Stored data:
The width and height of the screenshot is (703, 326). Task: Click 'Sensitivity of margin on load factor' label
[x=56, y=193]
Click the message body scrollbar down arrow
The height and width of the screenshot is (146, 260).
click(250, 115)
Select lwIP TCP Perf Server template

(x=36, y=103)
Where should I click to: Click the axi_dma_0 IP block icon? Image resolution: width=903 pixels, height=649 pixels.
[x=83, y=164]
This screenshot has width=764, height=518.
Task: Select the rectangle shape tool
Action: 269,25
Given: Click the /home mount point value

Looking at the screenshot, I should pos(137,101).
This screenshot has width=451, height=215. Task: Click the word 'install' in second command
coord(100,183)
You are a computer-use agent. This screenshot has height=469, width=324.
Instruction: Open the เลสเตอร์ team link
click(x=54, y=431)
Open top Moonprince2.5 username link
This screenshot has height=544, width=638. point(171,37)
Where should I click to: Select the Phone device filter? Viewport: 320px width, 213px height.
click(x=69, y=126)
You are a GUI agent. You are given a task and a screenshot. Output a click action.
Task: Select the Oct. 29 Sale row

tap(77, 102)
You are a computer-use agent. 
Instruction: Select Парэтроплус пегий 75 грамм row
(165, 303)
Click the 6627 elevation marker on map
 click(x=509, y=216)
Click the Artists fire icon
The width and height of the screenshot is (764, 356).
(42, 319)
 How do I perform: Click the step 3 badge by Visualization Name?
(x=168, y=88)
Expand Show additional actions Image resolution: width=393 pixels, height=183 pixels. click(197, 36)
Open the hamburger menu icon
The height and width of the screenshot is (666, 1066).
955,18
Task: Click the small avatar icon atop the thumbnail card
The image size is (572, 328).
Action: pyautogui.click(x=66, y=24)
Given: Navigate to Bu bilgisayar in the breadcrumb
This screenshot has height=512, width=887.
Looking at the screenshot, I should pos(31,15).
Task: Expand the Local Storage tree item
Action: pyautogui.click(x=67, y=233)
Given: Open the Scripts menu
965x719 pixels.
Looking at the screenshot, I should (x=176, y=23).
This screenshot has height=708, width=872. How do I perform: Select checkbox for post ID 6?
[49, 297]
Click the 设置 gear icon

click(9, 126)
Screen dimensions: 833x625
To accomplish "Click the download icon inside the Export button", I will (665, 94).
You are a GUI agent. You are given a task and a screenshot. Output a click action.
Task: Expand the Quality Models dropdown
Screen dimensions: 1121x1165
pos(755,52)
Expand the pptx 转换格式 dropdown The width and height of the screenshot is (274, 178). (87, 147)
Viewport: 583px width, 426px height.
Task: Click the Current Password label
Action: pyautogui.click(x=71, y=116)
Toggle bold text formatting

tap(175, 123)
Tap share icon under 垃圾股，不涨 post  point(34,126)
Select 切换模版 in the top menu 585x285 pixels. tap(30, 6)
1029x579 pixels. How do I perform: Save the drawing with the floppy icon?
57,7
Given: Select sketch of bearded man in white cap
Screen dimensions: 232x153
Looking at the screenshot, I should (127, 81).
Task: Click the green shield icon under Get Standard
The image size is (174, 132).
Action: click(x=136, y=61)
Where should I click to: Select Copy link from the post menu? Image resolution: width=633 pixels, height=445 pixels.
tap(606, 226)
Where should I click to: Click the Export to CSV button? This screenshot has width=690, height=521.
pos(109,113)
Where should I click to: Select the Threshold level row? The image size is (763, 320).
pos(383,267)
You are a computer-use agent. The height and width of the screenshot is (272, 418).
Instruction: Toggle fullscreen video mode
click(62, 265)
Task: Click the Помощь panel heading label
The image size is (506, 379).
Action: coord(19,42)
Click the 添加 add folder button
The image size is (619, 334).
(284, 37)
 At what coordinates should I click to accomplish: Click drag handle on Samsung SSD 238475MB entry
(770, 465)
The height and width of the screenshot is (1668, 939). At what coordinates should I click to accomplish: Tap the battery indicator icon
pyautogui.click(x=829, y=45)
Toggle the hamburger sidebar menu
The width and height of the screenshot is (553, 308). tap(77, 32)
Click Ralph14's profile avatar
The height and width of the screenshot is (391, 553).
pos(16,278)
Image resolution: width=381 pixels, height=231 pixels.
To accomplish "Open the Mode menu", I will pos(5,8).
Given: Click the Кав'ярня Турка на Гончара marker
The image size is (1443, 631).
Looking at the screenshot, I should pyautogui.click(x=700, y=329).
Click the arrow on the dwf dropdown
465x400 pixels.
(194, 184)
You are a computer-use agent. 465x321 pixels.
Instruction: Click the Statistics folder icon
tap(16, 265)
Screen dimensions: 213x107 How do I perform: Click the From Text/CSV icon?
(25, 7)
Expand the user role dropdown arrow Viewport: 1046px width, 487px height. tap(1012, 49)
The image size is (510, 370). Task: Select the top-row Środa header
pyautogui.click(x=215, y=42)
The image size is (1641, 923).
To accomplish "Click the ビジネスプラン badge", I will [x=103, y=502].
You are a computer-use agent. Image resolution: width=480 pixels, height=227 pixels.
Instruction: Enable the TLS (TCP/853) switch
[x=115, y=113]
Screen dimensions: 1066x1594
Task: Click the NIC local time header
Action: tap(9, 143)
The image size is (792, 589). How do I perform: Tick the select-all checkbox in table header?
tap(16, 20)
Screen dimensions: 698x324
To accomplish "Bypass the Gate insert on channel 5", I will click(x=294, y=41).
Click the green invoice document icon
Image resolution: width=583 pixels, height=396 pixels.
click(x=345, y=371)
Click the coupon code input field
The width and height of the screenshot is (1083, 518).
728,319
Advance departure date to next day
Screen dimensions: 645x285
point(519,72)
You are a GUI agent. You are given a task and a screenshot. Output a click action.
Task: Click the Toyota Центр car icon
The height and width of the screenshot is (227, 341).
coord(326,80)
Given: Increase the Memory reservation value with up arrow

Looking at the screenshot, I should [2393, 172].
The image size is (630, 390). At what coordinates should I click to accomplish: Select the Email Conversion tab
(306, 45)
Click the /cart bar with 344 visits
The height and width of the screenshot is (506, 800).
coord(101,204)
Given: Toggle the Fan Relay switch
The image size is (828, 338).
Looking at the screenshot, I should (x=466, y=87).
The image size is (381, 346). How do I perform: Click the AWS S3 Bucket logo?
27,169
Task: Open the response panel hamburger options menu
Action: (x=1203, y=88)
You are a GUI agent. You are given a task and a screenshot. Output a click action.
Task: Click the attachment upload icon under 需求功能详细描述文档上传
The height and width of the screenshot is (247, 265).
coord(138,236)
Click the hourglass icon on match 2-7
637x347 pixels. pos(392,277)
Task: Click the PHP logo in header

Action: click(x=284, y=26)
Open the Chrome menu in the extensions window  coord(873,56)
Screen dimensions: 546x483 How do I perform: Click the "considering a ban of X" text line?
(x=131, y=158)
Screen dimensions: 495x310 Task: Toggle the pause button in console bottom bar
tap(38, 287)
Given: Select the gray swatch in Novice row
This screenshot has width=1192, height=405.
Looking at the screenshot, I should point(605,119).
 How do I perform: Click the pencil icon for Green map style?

● **Directions for this task**: Go back to the data above and please quote exactly, and only, the lines from the line with "Given: Select the gray swatch in Novice row" through its last line.

● **Task result**:
Given: Select the gray swatch in Novice row
This screenshot has width=1192, height=405.
Looking at the screenshot, I should point(605,119).
 How do I perform: Click the pencil icon for Green map style?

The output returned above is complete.